(Stored items)
▼

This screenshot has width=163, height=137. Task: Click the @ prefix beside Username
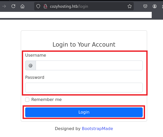point(31,65)
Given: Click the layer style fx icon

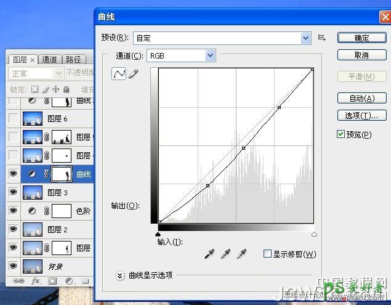Looking at the screenshot, I should (35, 281).
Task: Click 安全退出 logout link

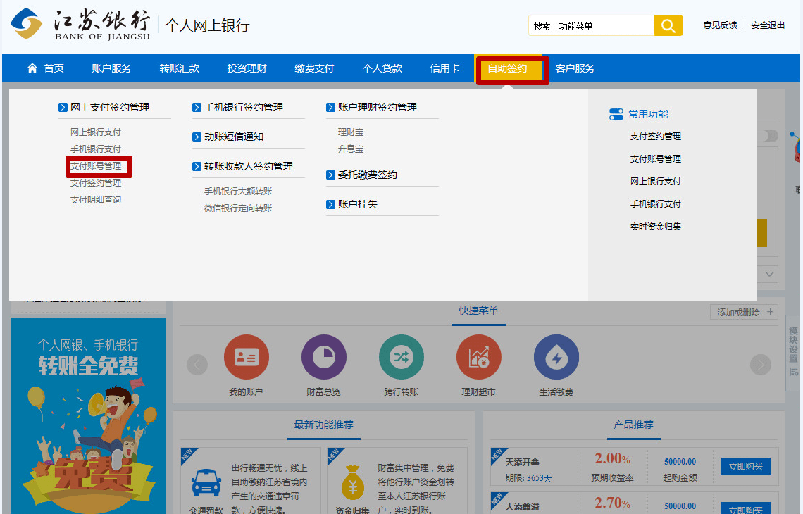Action: click(x=768, y=25)
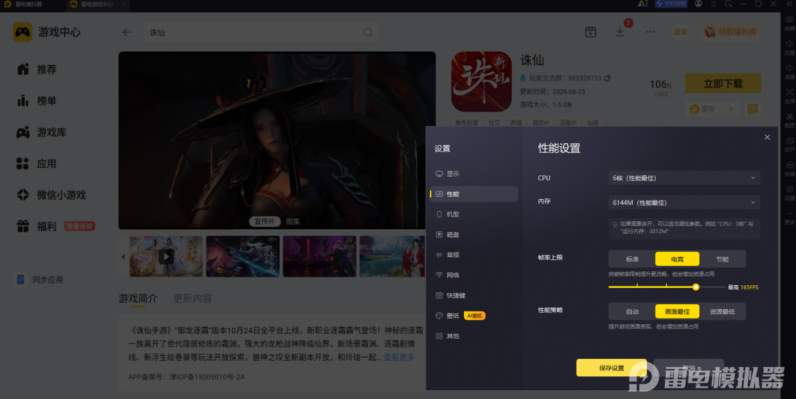796x399 pixels.
Task: Click 保存设置 button
Action: (x=611, y=368)
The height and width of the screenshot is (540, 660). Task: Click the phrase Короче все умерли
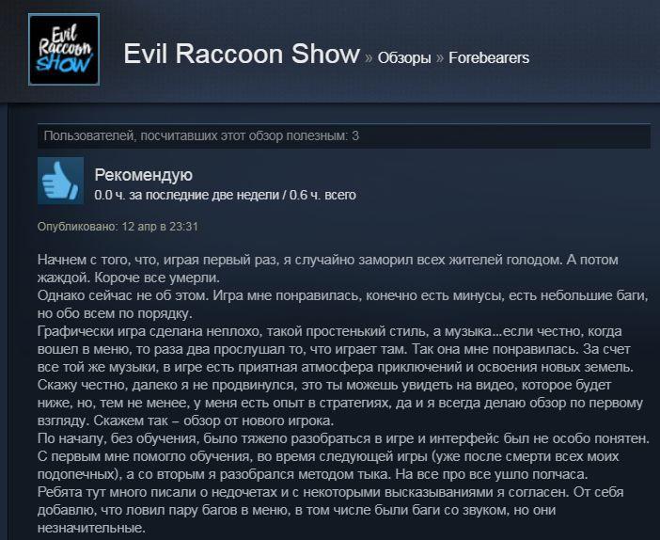click(157, 278)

▲

Exercise details -
The records above must be echoed exactly, minus their pictures.

Exercise output -
This screenshot has width=163, height=137. Task: Click the @ prefix beside Username
point(31,65)
Given: Click the layer style fx icon

Looking at the screenshot, I should (35, 281).
Task: Click 安全退出 logout link

Action: click(x=768, y=25)
796x399 pixels.
Task: Click 保存设置 button
Action: (x=611, y=368)
The height and width of the screenshot is (540, 660). Task: Click the phrase Короче все умерли
click(157, 278)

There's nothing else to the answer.